The growth in leveraged buyouts-particularly those involving subsidiaries or business units of large corporations-is often the flip side of the financial distress experienced by the sellers.
“In the last two years, a lot of restructuring has been going on by corporates, under the general heading of ‘balance sheet repair,'” says Max Burger-Calderón, executive director of Apax, a global private equity firm, and chairman of the EVCA. “It’s easiest to sell off a few things and reduce debt. So many opportunities are coming onto the market at reasonable prices.”
And the upward trend in the buyout side is likely to continue. “Since the M&A market is quiet and corporate acquirers are quiet, we [private equity investors] will be the principal buyers [of such units] in the next 18 months,” predicts Jonathan Russell, director of transactions for 3i.
VC firms, of course, do not have the private equity market to themselves. Many large companies formed VC divisions during the boom years. Now that VC returns are less assured, many corporate VC divisions have scaled back their operations.

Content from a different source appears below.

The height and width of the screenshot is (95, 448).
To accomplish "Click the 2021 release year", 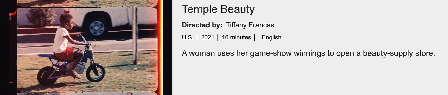I will [x=208, y=38].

Indeed, such investments are often cheaper for the parent company than investing in their own corporate R&D, and can fill gaps in product lines and technological capabilities. “This can enable [corporate buyers] to win big contracts where there is a service or a system or a piece of software, or some drug or intermediate good supplied by the start-up, that fills the bit of the chain that is missing for them,” says 3i’s Dunne. What’s more, he says, “the corporate gets a window on the [small] business, a piece of the action, but doesn’t have the management tasks.”
Some corporate investors, in fact, will invest only in start-ups that fit into their product lines. BMW, the E42 billion German carmaker, is a case in point. Its corporate VC division asks outside VC houses to find entrepreneurs whose products could potentially be used in BMW’s cars. If the product passes muster, the VC firms invest in the start-up and BMW takes a stake as well, often receiving its shares for free in exchange for awarding a contract to buy the company’s products.
That contract is like money in the bank, says Burger-Calderón of Apax. It provides a much-needed revenue stream, as well as boosting the start-up’s credibility with other financiers and clients.
Other examples abound. Webraska, a French start-up manufacturer of location-based software systems (enabling users to locate destinations on an electronic map), recently signed a contract to supply its technology to Orange, the E17 billion French mobile phone company. “Whenever one of these companies signs up with a large corporate, that makes all the difference,” says Burger-Calderón.
The shift in investment patterns has not escaped the attention of entrepreneurs. “The smart ones, and the smart investors, have been focusing their product development on things that they know the large corporates would buy,” says Dunne of 3i. “In the past, entrepreneurs developed great technology on the basis that someone will buy it. Now they try to identify the natural buyers of their technology at a much earlier stage.”
The shift in emphasis has caused entrepreneurs to operate differently from in the past, putting more effort into corporate relationship marketing and paying more attention to the target corporations’ product distribution channels. Many large companies have reduced the number of their suppliers, and for entrepreneurs this means that “you need to team up with someone who is already supplying them,” says Dunne.
The change reflects a growing maturity in the VC industry and among start-ups, as well as the tougher economic times, according to Burger-Calderón. “We are not eclectic, wild cowboys any more,” he says. “We are an organized industry, with systems and structures, that can play on the same field with the major corporates.”